According to the Maya Calendar, the world is going to end on Dec. 21, or maybe it’s not — it depends on who is telling the story. The end of the Maya calendar could mean the end of an era or that the world is just going to undergo an enormous change or, perhaps, nothing at all. At the very least, the end of December is going to be a time of great celebration for the Maya people — and there’s no better place to welcome in a new era than in the Central American country of Belize. So as your clients get ready to celebrate a new age, they can brush up on their Maya history with a visit to one of the many Maya ruins in the country.

In the North
If clients are fans of scuba diving, send them to Ambergris Caye. After they dive, they will have an enforced 24- to 48-hour wait before they can fly home, and that’s the perfect time for them to check out Lamanai, a Maya trade center dating back to 500 B.C. Here, three large pyramids and a ball court are still intact, with more structures underground waiting to be excavated. Lamanai is a full-day trip, and the best way to get there is a boat tour down the New River.

Tasks to perform =
1) Decide whether each statement agrees with the Belize passage. For each, answer yes or no and quote the words of the passage that settle it.
(a) Lamanai dates back to 500 B.C.
(b) Lamanai can be visited in half a day.
(c) Two large pyramids are still intact at Lamanai.
2) Carry the Belize passage forward with a new paragraph that begins after its last sentence.
The lines that follow come from a different source than the Belize passage.

Supplied information =
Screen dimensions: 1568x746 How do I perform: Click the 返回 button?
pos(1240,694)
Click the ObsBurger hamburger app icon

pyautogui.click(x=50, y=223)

Numbered answers =
1)
(a) Yes: "a Maya trade center dating back to 500 B.C."
(b) No: "Lamanai is a full-day trip"
(c) No: "three large pyramids and a ball court are still intact"

2)
In the West (Cayo District)
Xunantunich, near the town of San Ignacio (and also home to a terrific outdoor market), is a great option for clients traveling with children. To get there, visitors cross a small river on a hand-cranked ferry. There’s one main pyramid called El Castillo or the “castle with two temples.” A half-day trip at most, the site was originally a ceremonial post for the Maya around 600 to 900 A.D. If your clients still have more energy for exploring, besides El Castillo, Xunantunich has six plazas and 25 temples.

Across the Border
After Lamanai and Xunantunich, clients can cap off their trip with a visit to Tikal. While Tikal is actually in Guatemala, it lies just over the border from Belize and is a common day trip for Belize tourists. Tikal is fascinating because the excavation there is extensive. The temple architecture is still intact, and the rainforest, complete with toucans souring overhead, surrounds the ruins. Still, a trip to Tikal is a commitment, so visitors should plan for at least a 12-hour day of exploring.

Chaa Creek
If time is limited, visitors can still experience Maya ruins without leaving their hotel. At the Lodge at Chaa Creek, an eco-friendly jungle lodge in the Cayo District, experienced guides take guests on foot or on horseback around the property and point out Maya cisterns and altars at the hotel. Naturalists also show guests which plants were used in native Maya medicines. Bill Gates and Prince Harry have been recent guests, and more will no doubt congregate there in December.